Friday, June 11, 2010

Die Walküre

Unlike the common prejudice, women singing Wagner don't always wear horns!

A few years ago, the Mariinsky Opera company (formerly Kirov) from St. Petersburg performed the Wagner's Ring cycle at the Met in NYC. I scored a last minute ticket to Rheingold, and while waiting outside, my friend and I admired the many audience members wearing horns and similar accoutrement.  So one could say that the horns now migrated to the audience. 

At yesterday's opening night of Die Walküre (San Francisco Opera), I didn't notice any audience members wearing horns. That was quite disappointing, but maybe due to the fact, that we didn't hang out before the show, due to rush hour traffic on the Bay Bridge.

The opera was a memorable success. The production (Francesca Zambello) was quite wonderful. The mortals were in the forest or in a dump underneath a highway (with real dogs running accross the stage), Wotan looking like a CEO overlooking the skyline of a big city, the Valkyries were jumping from the sky in parachutes (great effect, even it these were supers and not the actual singers). A fair amount of pyromania and a bunch of lively singers guaranteed an entertaining night.

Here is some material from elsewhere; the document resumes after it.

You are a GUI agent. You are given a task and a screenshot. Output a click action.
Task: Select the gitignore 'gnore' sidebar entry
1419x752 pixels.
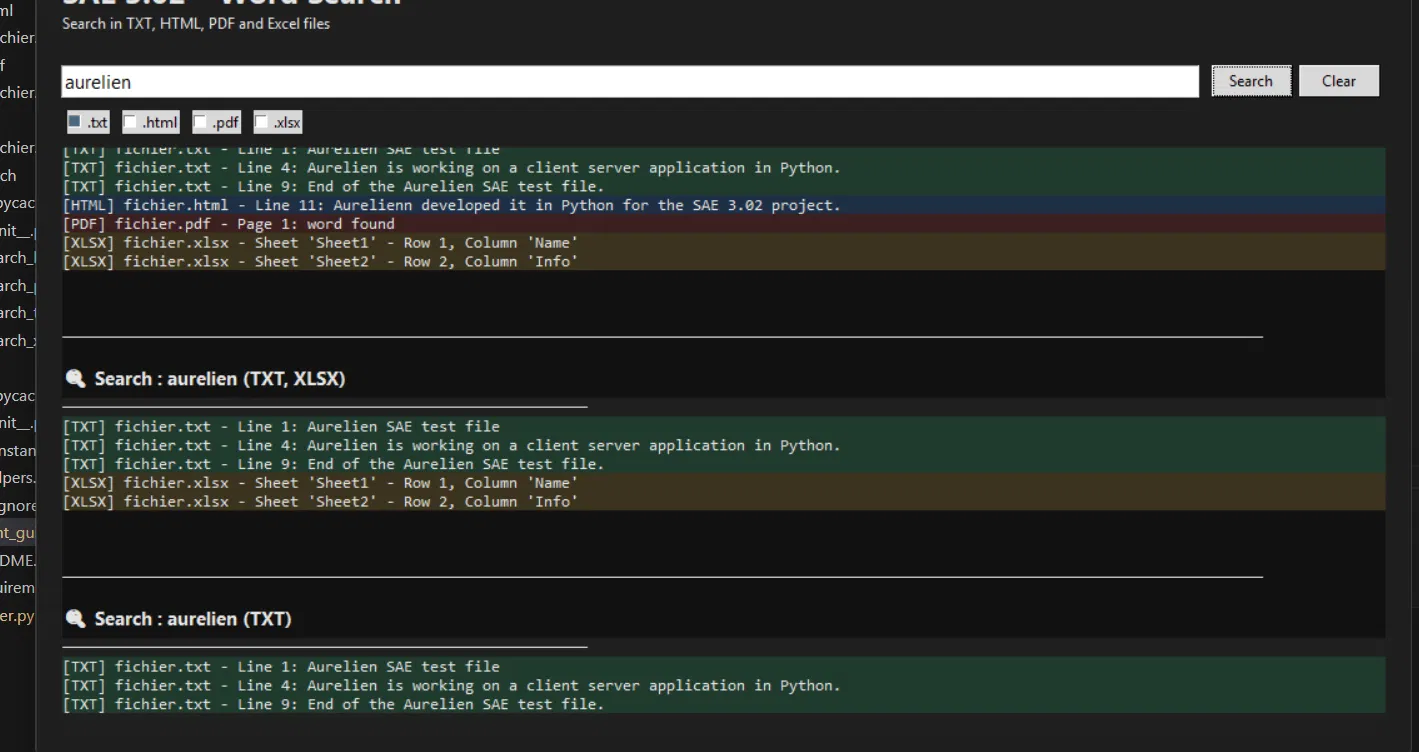[x=17, y=506]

Now to the music: Donald Runnicles, the former Music Director of SFOpera was back for this production. Whenever he came out into the pit, he was greeted with ovations by the audience, and rightly so. The orchestra sounded fabulous, an pit and stage were harmonious.

The musical star of the evening was in my opinion Eva-Maria Westbroek as Sieglinde. Her clear substantial voice has a wonderful golden timbre, and she was very believable in her characterization. Additionally, I could understand her words very well.

Nina Stemme, in her debut as Brünnhilde, sang very well, sounded appropriate, and was also a very engaging actor. I'd have preferred a Brünnhilde with a little bit more oompf, but she certainly lived up to the role.

I was looking forward to hearing Mark Delavan ever since he was interviewed in the Classical Singers Magazine,  describing his difficult journey of his career. He sang very well, and portrayed Wotan in a very likable way. Unfortunately, he sounded tired and exhausted in the third act, and only just recovered for the ending.

The valkyries were impressive, especially one of them, who was significantly louder than all the others, with a wonderfully warm timbre. I don't know the opera well enough to know, which one it was, but it was somebody to look out for.

The evening ended quite dramatically, with fire all around the stage, much like the fire operas at the Crucible in Oakland. The railings probably got hot. Wotan put on gloves before climbing down the back of the stage. After nearly 5 hours, this was welcome entertainment!